We’re agreed that Lockean schooling is bad. Lockean schooling is bad for the same reason that leeches and bloodletting are bad, though, and it’s important to grasp that.
Education remains a mystery, an enchanting entity that, like the cosmos or being itself, we all experience daily but never quite understand.
Sure. Or like physics.
STEM (science, technology, engineering, and mathematics) is all the rage for curriculum and “best practices” are the thing to do for administration and teaching.
Again, there is an obvious category error here. Most “best practices” are junk. It does not follow from that that there should be no best practices.
Scientism and psychologism are what feed and poison the mind about education
Let me rephrase that: junk science and no science are what feed and poison the mind about education.
Both of these movements are built on so-called “science-based” research, which are usually quantitative social science research.
Right. I’ve already laid out why quantitative social science research is useless for curriculum design. The answer to junk science is not no science, it’s good science.

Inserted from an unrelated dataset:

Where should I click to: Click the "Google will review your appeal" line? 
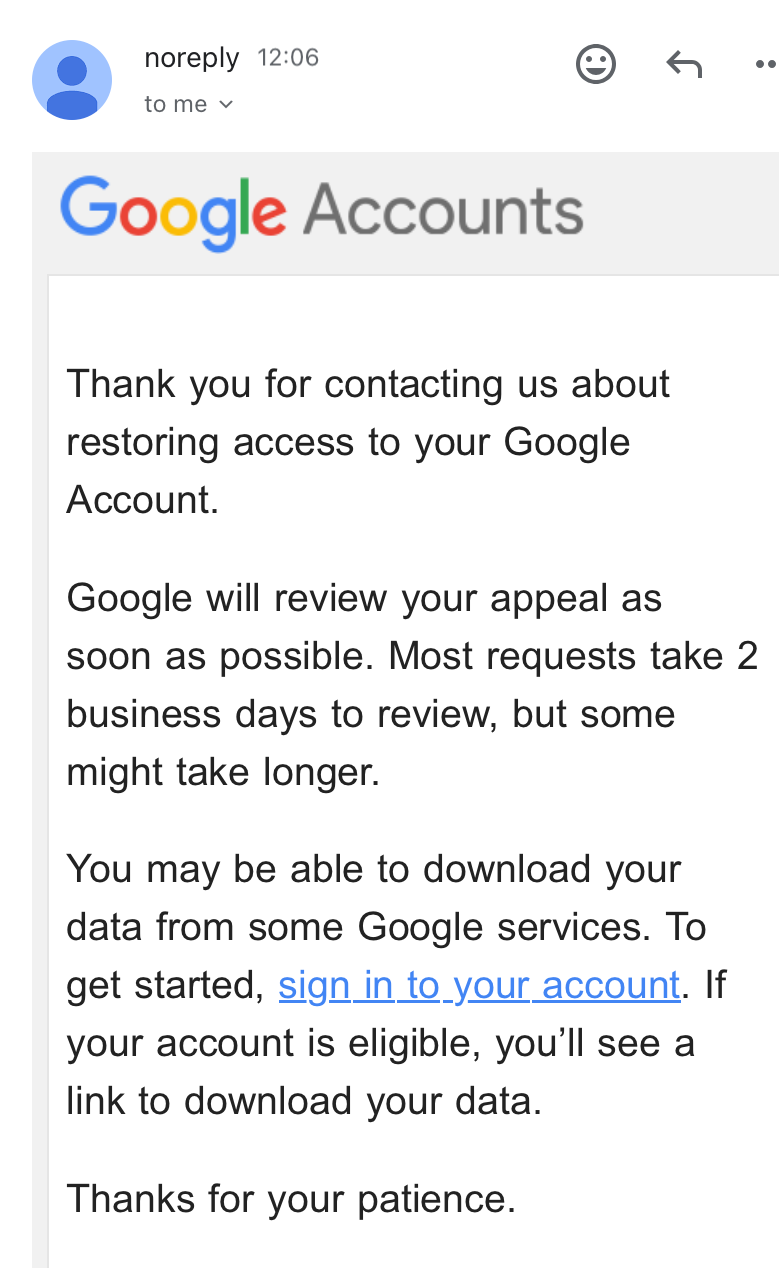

He can of course fix this, but it would then require that he be much, much more clear about what he means to say when he invokes science above art and empiricism above theology
(a) I do not advocate empiricism above theology, I advocate an integration of empiricism and theology. The very idea that to advocate empiricism is to put it above theology is why we can’t have nice things. Again, Aquinas is on my side, here.
(b) I hope I’ve made myself clear in this post.
muscular claims asserting […] that (real, not all the fake stuff of which we are not told how to distinguish between one or the other) Montessori is the answer.
So, just to make this point clear, because Sam is not-too-subtly accusing me of a No True Scotsman fallacy here (luv ya, Sam). The reason why I refer to “true” Montessori is because the word Montessori is not trademarked or copyrighted, so anybody can do anything and call it Montessori (which is fine, freedom’s great). Thankfully, there is a Montessori accrediting body called Association Montessori Internationale, which accredits schools, teachers, programs, and so on. This is based on a very rigorous and practical definition of what Montessori is. There is no mystery or goalpost-shifting here, it is merely a terminology issue.
Anyhoo. In a way, I understand you Sam. You come from a world, the world of the educational academy, where most people who employ rhetoric that sort-of sounds like the rhetoric I employ have been mostly bullshit artists and, as you quite rightly put it, Philistines. You’re right. I would much rather hang out with you than with them. But, like, facts matter. We can make reliable, non-obvious predictions about the future in education, and more importantly we can use experimentation to make many more. It’s a secret hiding in plain sight, and if the Church seizes it it will do a wonderful thing for the Kingdom.
Yay science. Yay philosophy. Yay theology. Yay bacon. To infinity and beyond!